The hormone connection might apply beyond breast cancer. A 2012 study found that drinking more whole milk was associated with worse survival among men with prostate cancer, while skim milk was associated with higher survival.

"This is a very well-done study by highly regarded researchers," said Dr. Michelle Holmes, associate professor of medicine and epidemiology at Harvard Medical School and Harvard School of Public Health, who was not involved in the research. It advances scientists' understanding of how diet affects breast cancer, she said, and presents women with a simple dietary choice: "It's for each woman to decide, but if you don't eat high-fat dairy you can get the same nutrients from other sources," including low-fat versions.

Total dairy intake had no effect on how the women - who had been diagnosed with stage 1, 2 or 3A invasive breast cancer and most of whom were post-menopausal - fared over the 11.8 years, on average, that the researchers tracked them.

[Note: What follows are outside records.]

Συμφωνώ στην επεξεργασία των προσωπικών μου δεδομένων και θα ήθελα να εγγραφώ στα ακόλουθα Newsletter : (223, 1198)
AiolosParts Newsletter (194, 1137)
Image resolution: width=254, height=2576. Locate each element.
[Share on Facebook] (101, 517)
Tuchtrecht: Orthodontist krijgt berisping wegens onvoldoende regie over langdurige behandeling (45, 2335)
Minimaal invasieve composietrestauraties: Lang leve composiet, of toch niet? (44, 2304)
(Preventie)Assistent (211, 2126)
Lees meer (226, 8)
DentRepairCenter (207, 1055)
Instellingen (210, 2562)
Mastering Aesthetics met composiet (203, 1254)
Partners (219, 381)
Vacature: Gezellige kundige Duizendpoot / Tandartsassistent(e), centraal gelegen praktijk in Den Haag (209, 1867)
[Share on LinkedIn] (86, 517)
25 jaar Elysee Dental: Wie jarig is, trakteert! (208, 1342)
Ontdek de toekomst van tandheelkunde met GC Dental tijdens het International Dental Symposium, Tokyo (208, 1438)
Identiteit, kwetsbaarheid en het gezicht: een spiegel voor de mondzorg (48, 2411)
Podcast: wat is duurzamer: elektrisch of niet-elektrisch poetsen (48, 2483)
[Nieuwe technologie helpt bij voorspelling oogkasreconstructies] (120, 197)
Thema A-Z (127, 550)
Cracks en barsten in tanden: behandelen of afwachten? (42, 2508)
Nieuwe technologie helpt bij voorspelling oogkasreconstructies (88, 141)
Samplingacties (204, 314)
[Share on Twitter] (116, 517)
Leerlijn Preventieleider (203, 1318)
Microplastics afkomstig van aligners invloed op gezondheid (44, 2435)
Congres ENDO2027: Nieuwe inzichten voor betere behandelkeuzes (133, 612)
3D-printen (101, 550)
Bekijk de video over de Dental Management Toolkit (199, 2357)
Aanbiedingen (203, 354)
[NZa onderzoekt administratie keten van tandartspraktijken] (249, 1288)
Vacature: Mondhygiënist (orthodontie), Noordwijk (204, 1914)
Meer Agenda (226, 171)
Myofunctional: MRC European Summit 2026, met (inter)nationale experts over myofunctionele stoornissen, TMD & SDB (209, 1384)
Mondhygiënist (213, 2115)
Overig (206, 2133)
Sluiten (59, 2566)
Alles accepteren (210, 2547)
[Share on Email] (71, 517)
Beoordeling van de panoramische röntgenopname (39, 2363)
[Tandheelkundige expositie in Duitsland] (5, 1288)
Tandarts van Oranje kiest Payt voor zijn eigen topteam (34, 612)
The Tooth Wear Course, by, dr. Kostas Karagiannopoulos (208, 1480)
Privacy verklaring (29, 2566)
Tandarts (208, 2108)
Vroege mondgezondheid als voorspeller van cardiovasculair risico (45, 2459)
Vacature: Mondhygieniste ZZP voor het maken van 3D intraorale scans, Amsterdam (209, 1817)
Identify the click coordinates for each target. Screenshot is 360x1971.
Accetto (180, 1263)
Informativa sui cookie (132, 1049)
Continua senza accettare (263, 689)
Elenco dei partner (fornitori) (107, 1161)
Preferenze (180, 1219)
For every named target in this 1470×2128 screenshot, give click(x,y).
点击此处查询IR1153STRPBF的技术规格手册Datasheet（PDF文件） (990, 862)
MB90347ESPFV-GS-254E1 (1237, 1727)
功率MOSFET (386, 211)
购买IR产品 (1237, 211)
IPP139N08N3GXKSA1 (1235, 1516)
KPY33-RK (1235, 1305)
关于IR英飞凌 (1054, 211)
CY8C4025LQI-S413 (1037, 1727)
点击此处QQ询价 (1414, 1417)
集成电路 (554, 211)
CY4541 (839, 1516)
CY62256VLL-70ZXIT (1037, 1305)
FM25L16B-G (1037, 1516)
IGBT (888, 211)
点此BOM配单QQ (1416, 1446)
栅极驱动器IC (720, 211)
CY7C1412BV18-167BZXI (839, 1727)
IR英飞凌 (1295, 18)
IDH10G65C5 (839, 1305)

But high-fat dairy, which means whole milk or cream and anything made with them such as cheese and ice cream, did make a difference.

Breast cancer survivors who ate one or more servings per day (according to a 120-item questionnaire they answered) also had a 64 percent greater risk of dying from all causes, but that was expected: A high-fat diet has long been associated with cardiovascular disease, among other illnesses.

The cancer risk was more surprising, if only because scientists have speculated that the vitamin D and calcium in milk might protect against cancer.

Instead, the estrogens in milk might be the problem, researchers say. These hormones, which promote some breast cancers, reside in milk fat. Less milk fat means less estrogens, so the estrogen content of skim, 1 percent and 2 percent milk and products made from them is relatively low.

Another reason to suspect estrogens rather than fat itself was that eating more saturated fat of all kinds did not raise the women's chances of dying of breast cancer as strongly as high-fat dairy did. That suggests that fat consumption per se is unrelated to breast-cancer mortality: nuts, chocolate, coconut and vegetable fats such as those in avocados did not increase the risk.